Book Festival – the Final Round-up

Sep 8 2017 | By More

Charlotte Square gets all theatrical

By Hugh Simpson

The Book Festival once again had much to interest the discerning theatregoer, not only in terms of actual performance but also regarding the thoughts of those responsible for them.

Dirt Road, the third of the Book Festival and Lyceum’s collaborations in the Playing With Books strand, was a huge success. James Kelman’s novel – about artistic creation, family, loss, growing up and so much more besides – is a major work, but one whose complex narrative voice is not necessarily inherently dramatic.

Book Festival Programmes

Yet adaptor and director – Lyceum boss David Greig and Wils Wilson – fashioned a performance that, while at times very different from the feel of the book, was true to its inner core.

One thing the novel does exceptionally well is reflect on the power of music. Greig and Wilson have recent form in this regard – think of the NTS’s Prudencia Hart, or their involvement with Karine Polwart’s magnificent Wind Resistance – and they repeated those successes here.

Led by the ever-reliable Aly Macrae, a cast of Moyo Akande, Brian James O’Sullivan and Harry Ward gave gorgeous life to the musical numbers, as well as performing the text impressively. O’Sullivan in particular gave the book’s central character, teenager Murdo, real belief and complexity.

Two important choices were made by Greig and Wilson. One was to share the inner voice of Murdo between the performers to a certain extent; the other was to use the music largely as discrete passages rather than going for a more filmic ‘underscoring’. Both decisions paid off handsomely.

linking narratives,

In contrast to the other two adaptations, there was an attempt made to depict the whole book; if this meant there were some linking narratives, with whole sections and characters jettisoned, it still hung together remarkably well.

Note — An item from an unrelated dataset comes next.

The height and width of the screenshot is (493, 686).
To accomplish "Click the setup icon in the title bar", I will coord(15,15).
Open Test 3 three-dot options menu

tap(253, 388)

Greig was very definite that this was a playful exercise rather than a dry run for a full-blown adaptation. However, while of the three, The Outrun was the one that cried out loudest to be taken further, there was nothing sketchy about this, and no need to make any apologies for a rehearsal process of only three days. The performance stood squarely on its own merits.

Discussions about the creative process are often disappointing, but if you were to choose any novelist and playwright guaranteed to speak with honesty, intelligence and insight it would probably be Kelman and Greig. With Kelman in particular, there is an inescapable feeling that he can only ever scratch the surface regarding the technique and knowledge he possesses.

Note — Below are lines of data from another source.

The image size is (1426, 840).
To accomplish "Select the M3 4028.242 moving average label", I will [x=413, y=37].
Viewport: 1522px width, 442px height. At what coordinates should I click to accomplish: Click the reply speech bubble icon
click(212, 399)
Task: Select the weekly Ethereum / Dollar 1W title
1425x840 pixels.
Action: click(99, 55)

Such candour does not come naturally to all. The writer Colm Toibin, for example, is open about many things but likes to keep the creative process close to his chest. A polished performer and expert raconteur, he is huge value as an entertainer. However, his contention that his main aim in writing his recent version of the Oresteia story The House of Names was to do as little research as possible, is disingenuous in the extreme considering how clearly he is steeped in the material.

It would have been informative to hear if he has a view on Zinnie Harris’s This Restless House, as he has also – apparently independently – taken the decision to bring Clytemnestra and Electra much more into the foreground.

illuminating discussion

Perhaps this is simply an inevitable and welcome modern day development. It certainly chimed with much of what was discussed by Harriet Walter. Talking about her experiences of playing Brutus, Henry IV and Prospero in Phyllida Lloyd’s all-female Donmar Shakespeare productions, Walter brought all of the intelligence, self-possession and steel she demonstrates on stage to an illuminating discussion.

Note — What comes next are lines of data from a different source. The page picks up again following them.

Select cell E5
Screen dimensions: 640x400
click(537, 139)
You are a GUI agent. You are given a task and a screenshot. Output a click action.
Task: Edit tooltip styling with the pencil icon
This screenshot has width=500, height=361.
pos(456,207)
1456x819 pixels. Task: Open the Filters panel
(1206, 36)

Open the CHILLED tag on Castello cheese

Despite an obvious love of Shakespeare, there was no fawning Bardolatry from Walter, who expressed the wish that he could come back and ‘do some rewrites’ in view of some of the attitudes expressed in his plays. Her assertion that similar all-female versions of Look Back In Anger or Harold Pinter would simply not work due to their inherent sexism was accompanied by a wish to have new works for women instead.

This was informed by her participation of in an all-female reading of Yasmina Reza’s Art, which she felt came across as much more brutal than any of the male versions. These points about male and female discourse were none the weaker for being made without rancour, by someone who characterises herself as a diplomat rather than a revolutionary.

This was the kind of event that characterises the festival – an entertaining and thoroughly stimulating hour in the company of an artist who has something to say. It was greatly helped by Jackie McGlone’s chairing – that unobtrusive, intelligent helming of events you only notice when it is absent, and one of many things that makes the Book Festival such an annual highlight.


The Edinburgh International Book Festival will run 11-27 August 2018.